- **ASSIGNMENT**
Note how many lines in the entries contain the string "menu", then give that number and nothing else.

- **EXTRACTED ENTRIES**
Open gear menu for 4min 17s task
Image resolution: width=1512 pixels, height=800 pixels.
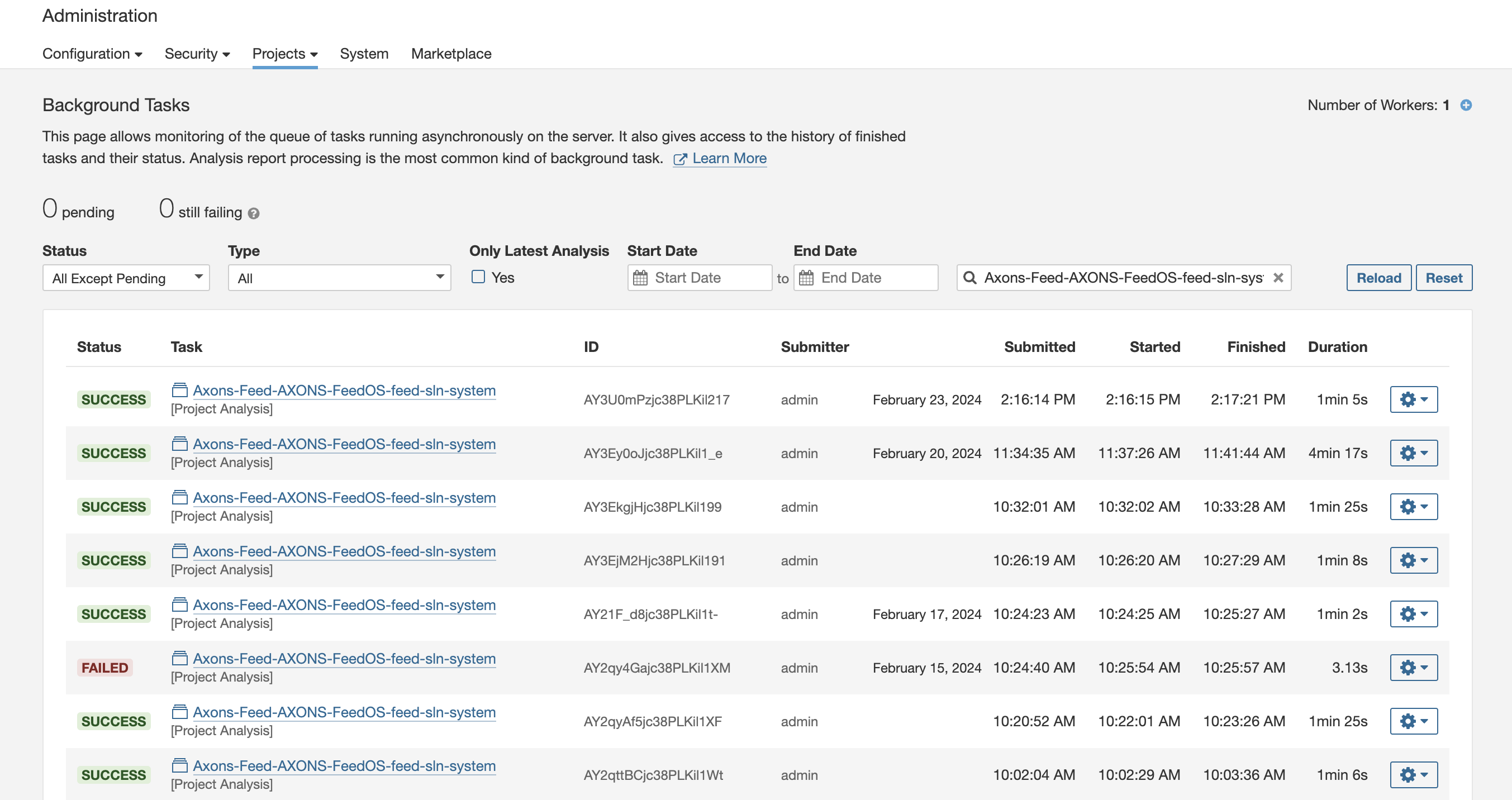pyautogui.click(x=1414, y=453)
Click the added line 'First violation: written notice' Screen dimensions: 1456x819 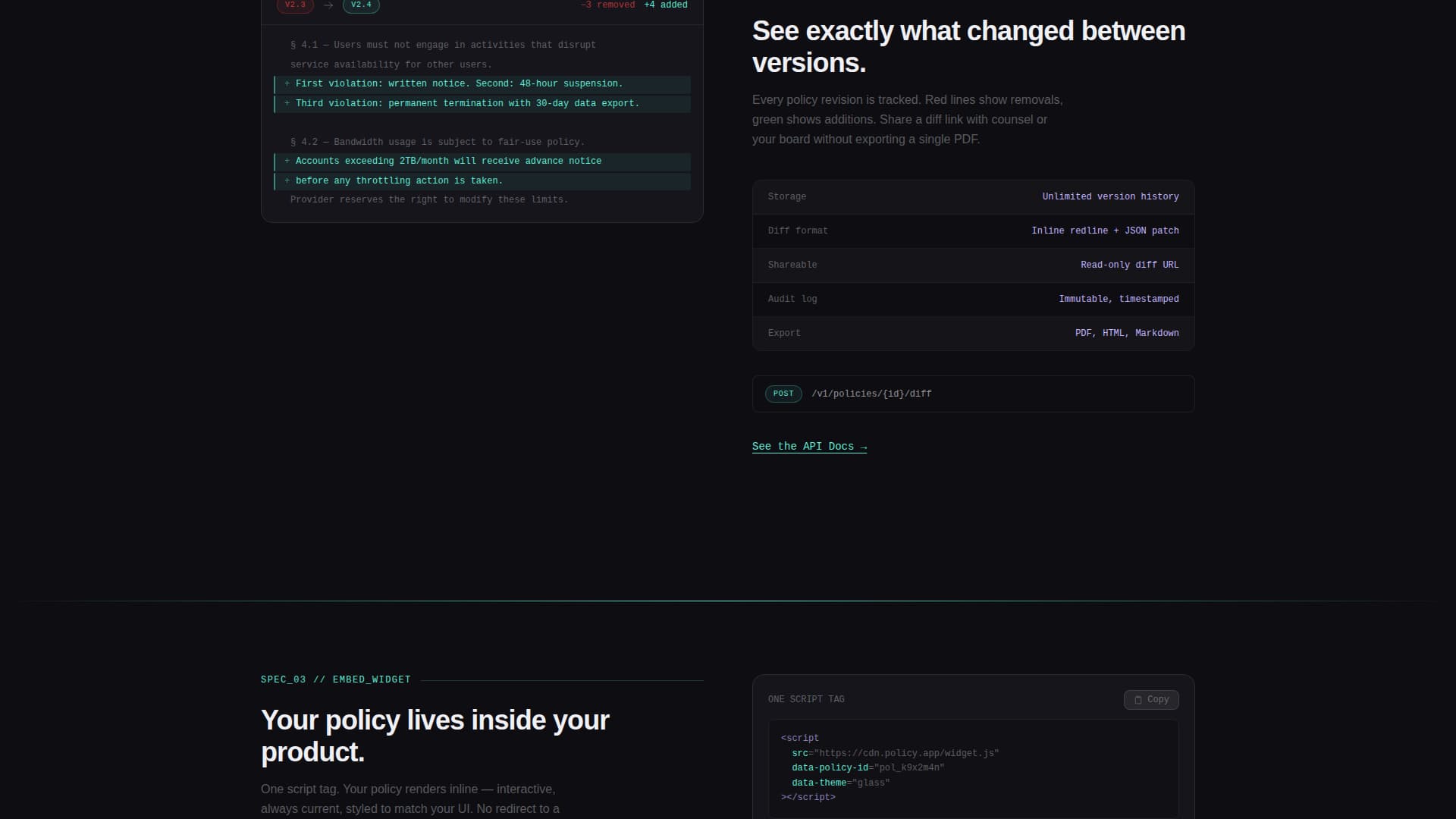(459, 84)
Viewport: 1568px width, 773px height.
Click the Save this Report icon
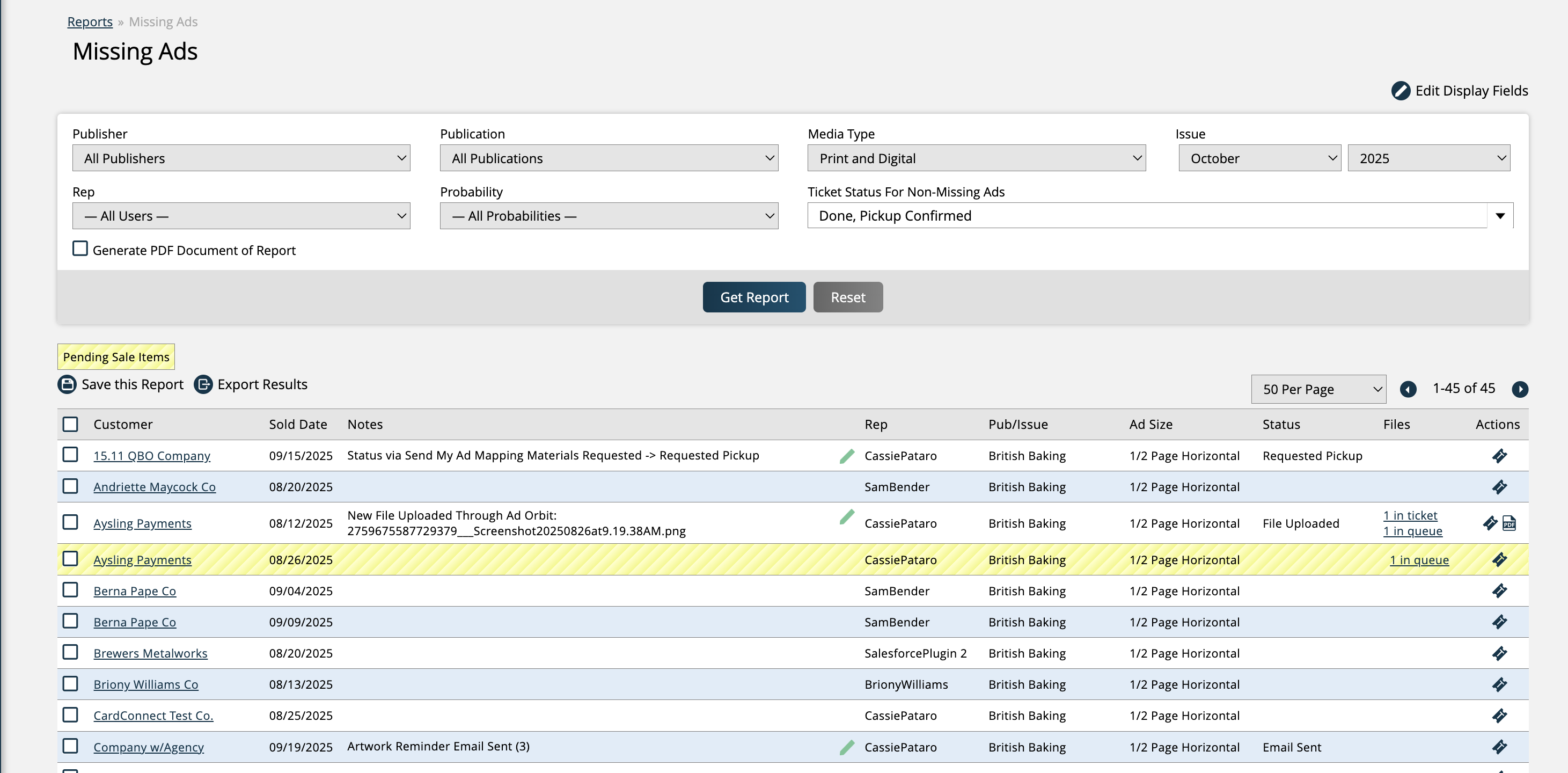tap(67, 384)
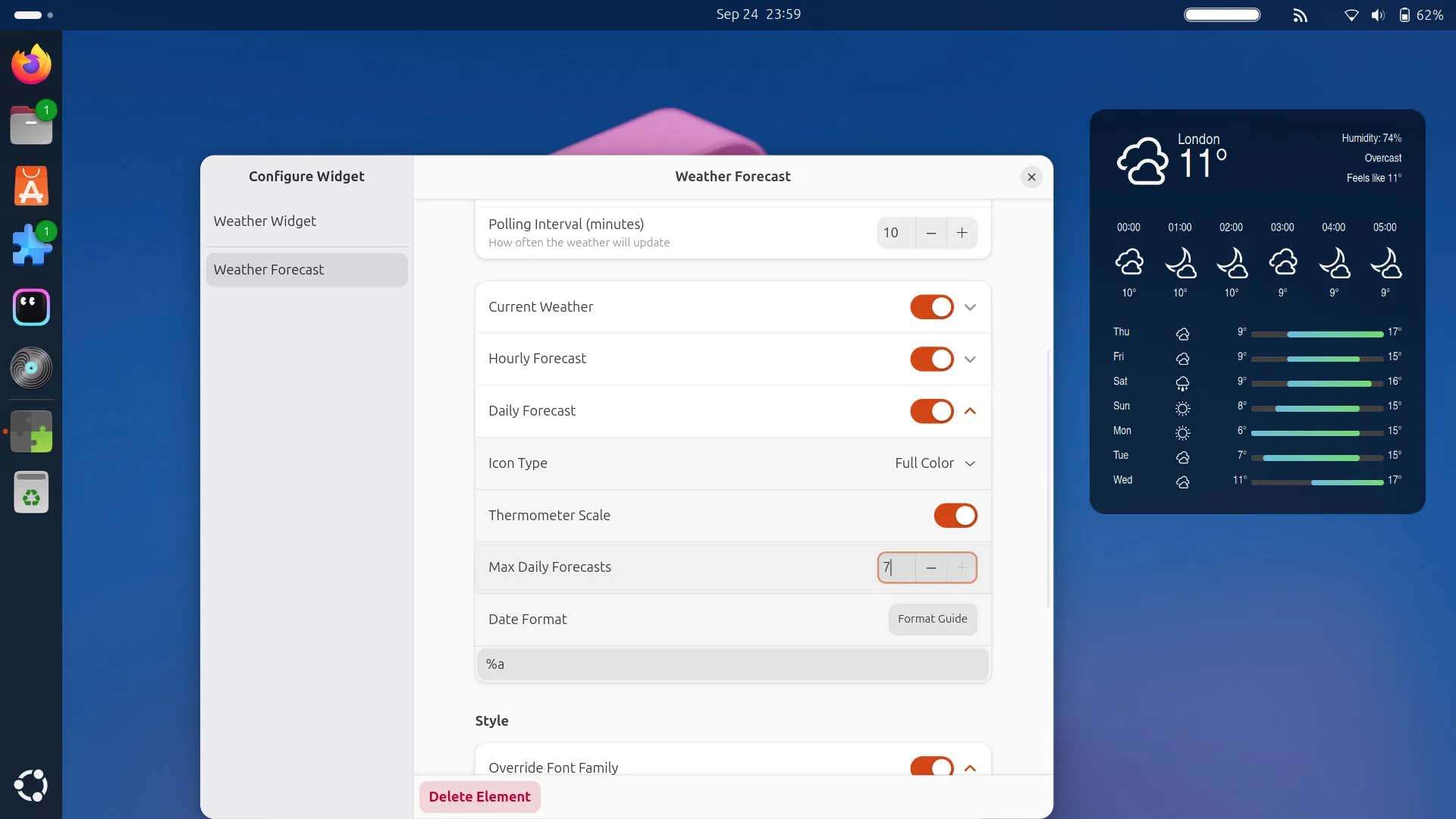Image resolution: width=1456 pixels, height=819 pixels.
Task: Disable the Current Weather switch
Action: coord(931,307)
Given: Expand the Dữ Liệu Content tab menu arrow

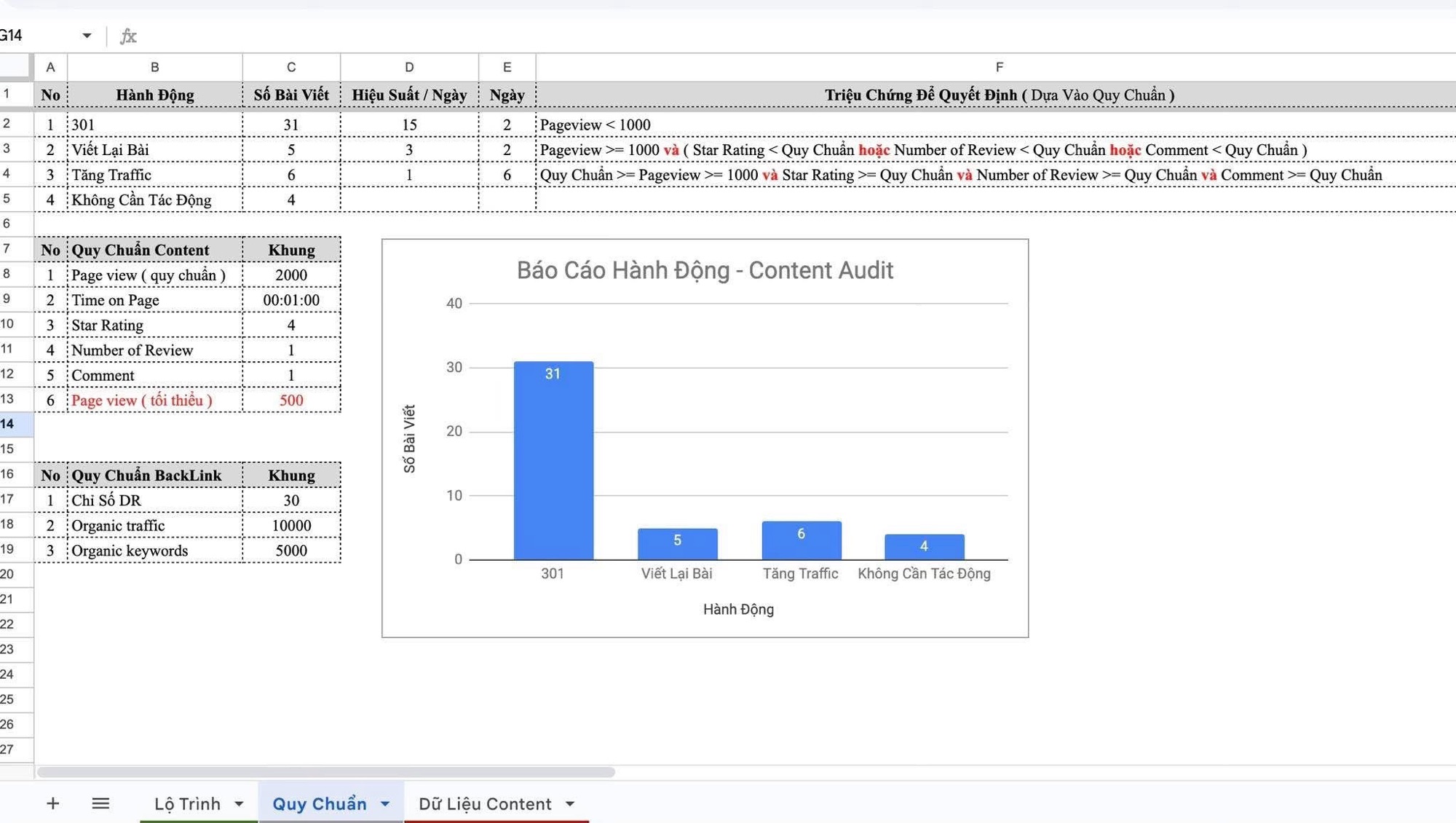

- **EXERCISE RESPONSE**
2